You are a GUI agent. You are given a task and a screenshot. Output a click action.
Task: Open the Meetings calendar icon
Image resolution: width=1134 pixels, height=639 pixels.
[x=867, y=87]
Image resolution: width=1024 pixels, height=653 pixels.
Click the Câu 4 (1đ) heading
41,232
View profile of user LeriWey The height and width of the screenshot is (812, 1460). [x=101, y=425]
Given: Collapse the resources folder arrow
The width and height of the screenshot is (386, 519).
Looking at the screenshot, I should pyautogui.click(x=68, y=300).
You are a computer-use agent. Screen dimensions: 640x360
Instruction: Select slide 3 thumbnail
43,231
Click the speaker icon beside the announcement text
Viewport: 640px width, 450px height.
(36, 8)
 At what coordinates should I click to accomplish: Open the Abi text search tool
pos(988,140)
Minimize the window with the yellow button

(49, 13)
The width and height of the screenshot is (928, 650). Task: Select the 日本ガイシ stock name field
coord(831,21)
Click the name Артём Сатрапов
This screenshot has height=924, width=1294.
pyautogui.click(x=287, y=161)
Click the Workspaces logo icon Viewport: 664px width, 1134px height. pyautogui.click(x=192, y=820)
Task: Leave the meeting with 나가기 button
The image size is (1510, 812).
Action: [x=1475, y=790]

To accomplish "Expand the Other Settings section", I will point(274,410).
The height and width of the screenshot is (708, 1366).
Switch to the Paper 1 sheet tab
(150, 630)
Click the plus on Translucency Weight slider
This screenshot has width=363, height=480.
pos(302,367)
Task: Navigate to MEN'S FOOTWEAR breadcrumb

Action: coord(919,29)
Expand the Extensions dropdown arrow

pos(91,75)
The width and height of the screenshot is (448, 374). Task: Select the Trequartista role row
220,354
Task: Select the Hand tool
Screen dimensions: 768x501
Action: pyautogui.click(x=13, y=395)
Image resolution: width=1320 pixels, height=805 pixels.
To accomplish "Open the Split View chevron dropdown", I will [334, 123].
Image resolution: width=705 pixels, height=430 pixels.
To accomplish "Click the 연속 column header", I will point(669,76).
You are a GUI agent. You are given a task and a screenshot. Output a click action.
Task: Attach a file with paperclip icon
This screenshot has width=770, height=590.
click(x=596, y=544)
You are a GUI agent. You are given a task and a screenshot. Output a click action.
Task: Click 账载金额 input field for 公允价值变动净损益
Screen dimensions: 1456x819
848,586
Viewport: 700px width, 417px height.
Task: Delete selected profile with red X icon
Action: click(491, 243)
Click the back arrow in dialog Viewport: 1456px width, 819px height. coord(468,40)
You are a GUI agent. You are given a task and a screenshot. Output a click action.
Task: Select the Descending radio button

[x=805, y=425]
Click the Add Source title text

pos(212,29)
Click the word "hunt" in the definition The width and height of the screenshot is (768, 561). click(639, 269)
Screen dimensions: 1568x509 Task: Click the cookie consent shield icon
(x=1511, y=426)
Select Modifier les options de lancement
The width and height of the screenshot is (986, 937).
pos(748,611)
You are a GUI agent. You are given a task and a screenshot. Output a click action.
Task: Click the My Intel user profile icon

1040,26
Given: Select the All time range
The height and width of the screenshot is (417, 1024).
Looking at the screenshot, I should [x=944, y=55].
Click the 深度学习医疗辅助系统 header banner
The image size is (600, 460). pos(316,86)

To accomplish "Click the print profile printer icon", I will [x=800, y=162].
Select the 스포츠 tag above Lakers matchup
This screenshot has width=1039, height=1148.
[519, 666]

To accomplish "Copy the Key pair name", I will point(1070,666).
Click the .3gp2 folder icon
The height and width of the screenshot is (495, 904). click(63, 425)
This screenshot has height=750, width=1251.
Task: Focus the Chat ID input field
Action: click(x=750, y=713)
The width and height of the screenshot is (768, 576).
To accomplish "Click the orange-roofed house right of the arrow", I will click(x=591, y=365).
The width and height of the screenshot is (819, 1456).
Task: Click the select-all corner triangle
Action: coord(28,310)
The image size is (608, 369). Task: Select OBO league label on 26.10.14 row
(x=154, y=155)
== == ==
Goal of the exercise. Repeat back all of the material, character for character.

Solution below.
You are a GUI agent. You are given a task and a screenshot. Output a click action.
Task: Open the Meetings calendar icon
Image resolution: width=1134 pixels, height=639 pixels.
[x=867, y=87]
Image resolution: width=1024 pixels, height=653 pixels.
Click the Câu 4 (1đ) heading
41,232
View profile of user LeriWey The height and width of the screenshot is (812, 1460). [x=101, y=425]
Given: Collapse the resources folder arrow
The width and height of the screenshot is (386, 519).
Looking at the screenshot, I should pyautogui.click(x=68, y=300).
You are a computer-use agent. Screen dimensions: 640x360
Instruction: Select slide 3 thumbnail
43,231
Click the speaker icon beside the announcement text
Viewport: 640px width, 450px height.
(36, 8)
 At what coordinates should I click to accomplish: Open the Abi text search tool
pos(988,140)
Minimize the window with the yellow button

(49, 13)
The width and height of the screenshot is (928, 650). Task: Select the 日本ガイシ stock name field
coord(831,21)
Click the name Артём Сатрапов
This screenshot has height=924, width=1294.
pyautogui.click(x=287, y=161)
Click the Workspaces logo icon Viewport: 664px width, 1134px height. pyautogui.click(x=192, y=820)
Task: Leave the meeting with 나가기 button
The image size is (1510, 812).
Action: [x=1475, y=790]

To accomplish "Expand the Other Settings section", I will point(274,410).
The height and width of the screenshot is (708, 1366).
Switch to the Paper 1 sheet tab
(150, 630)
Click the plus on Translucency Weight slider
This screenshot has width=363, height=480.
pos(302,367)
Task: Navigate to MEN'S FOOTWEAR breadcrumb

Action: coord(919,29)
Expand the Extensions dropdown arrow

pos(91,75)
The width and height of the screenshot is (448, 374). Task: Select the Trequartista role row
220,354
Task: Select the Hand tool
Screen dimensions: 768x501
Action: pyautogui.click(x=13, y=395)
Image resolution: width=1320 pixels, height=805 pixels.
To accomplish "Open the Split View chevron dropdown", I will [334, 123].
Image resolution: width=705 pixels, height=430 pixels.
To accomplish "Click the 연속 column header", I will point(669,76).
You are a GUI agent. You are given a task and a screenshot. Output a click action.
Task: Attach a file with paperclip icon
This screenshot has width=770, height=590.
click(x=596, y=544)
You are a GUI agent. You are given a task and a screenshot. Output a click action.
Task: Click 账载金额 input field for 公允价值变动净损益
Screen dimensions: 1456x819
848,586
Viewport: 700px width, 417px height.
Task: Delete selected profile with red X icon
Action: click(491, 243)
Click the back arrow in dialog Viewport: 1456px width, 819px height. coord(468,40)
You are a GUI agent. You are given a task and a screenshot. Output a click action.
Task: Select the Descending radio button

[x=805, y=425]
Click the Add Source title text

pos(212,29)
Click the word "hunt" in the definition The width and height of the screenshot is (768, 561). click(639, 269)
Screen dimensions: 1568x509 Task: Click the cookie consent shield icon
(x=1511, y=426)
Select Modifier les options de lancement
The width and height of the screenshot is (986, 937).
pos(748,611)
You are a GUI agent. You are given a task and a screenshot. Output a click action.
Task: Click the My Intel user profile icon

1040,26
Given: Select the All time range
The height and width of the screenshot is (417, 1024).
Looking at the screenshot, I should [x=944, y=55].
Click the 深度学习医疗辅助系统 header banner
The image size is (600, 460). pos(316,86)

To accomplish "Click the print profile printer icon", I will [x=800, y=162].
Select the 스포츠 tag above Lakers matchup
This screenshot has width=1039, height=1148.
[519, 666]

To accomplish "Copy the Key pair name", I will point(1070,666).
Click the .3gp2 folder icon
The height and width of the screenshot is (495, 904). click(63, 425)
This screenshot has height=750, width=1251.
Task: Focus the Chat ID input field
Action: click(x=750, y=713)
The width and height of the screenshot is (768, 576).
To accomplish "Click the orange-roofed house right of the arrow", I will click(x=591, y=365).
The width and height of the screenshot is (819, 1456).
Task: Click the select-all corner triangle
Action: coord(28,310)
The image size is (608, 369). Task: Select OBO league label on 26.10.14 row
(x=154, y=155)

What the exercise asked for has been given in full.